Der CDU-Außenpolitiker Andreas Schockenhoff verwies auf die laufenden Bemühungen der internationalen Staatengemeinschaft, Länder wie den Iran davon abzubringen, Atomwaffen zu entwickeln. "Wir müssen diesen Ländern dabei glaubhaft machen, daß sich ihre Lage durch den Besitz von Kernwaffen nicht verbessern würde", sagte der stellvertretende Unions-Fraktionsvorsitzende gestern in Berlin. "Ich glaube nicht, daß der Vorstoß von Chirac das geeignete Instrument ist, diese Debatte zu führen und den Druck auf den Iran zu erhöhen."

Gerade im Streit um das iranische Atomprogramm bemühe sich die Staatengemeinschaft, den politischen Druck zu erhöhen und eine Vertrauensbasis für eine neue Zusammenarbeit herzustellen.

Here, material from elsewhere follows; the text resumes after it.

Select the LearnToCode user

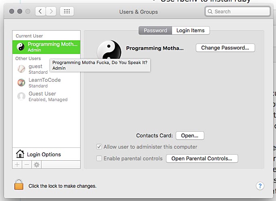(x=44, y=83)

Die Grünen forderten die Bundesregierung auf, von Chirac die Rücknahme seiner Drohung zu verlangen. Grünen-Verteidigungsexperte Winfried Nachtwei bezeichnete den Vorstoß des französischen Präsidenten als abenteuerlich und unverantwortlich. Chirac ermuntere dadurch nur die so genannten Schurkenstaaten, sich durch Beschaffung eigener Atomwaffen unangreifbar zu machen, sagte Nachtwei der "Netzzeitung". "Die Bundesregierung muß darauf drängen, daß der französische Verbündete diese abenteuerliche Äußerung widerruft."

Die Außenexpertin der Grünen im Europaparlament, Angelika Beer, sieht Frankreichs Drohung mit Atomschlägen gegen Terrorstaaten als Völkerrechtsbruch. Der Einsatz von Atomwaffen gegen Terrorstaaten verstoße "gegen alle geltende völkerrechtlichen Verträge", sagte Beer der "Netzeitung" am Donnerstag. "Die Ankündigung eines Atomschlages in Verbindung mit der aktuellen Iran-Krise ist ein politischer Amoklauf, der jede friedliche Lösung noch unwahrscheinlicher macht."

Chiracs Äußerungen würden dazu führen, daß der iranische Präsident Mahmud Ahmadinedschad "in seiner anti-westlichen Haltung noch mehr Unterstützung bekommen wird als bisher", sagte Beer.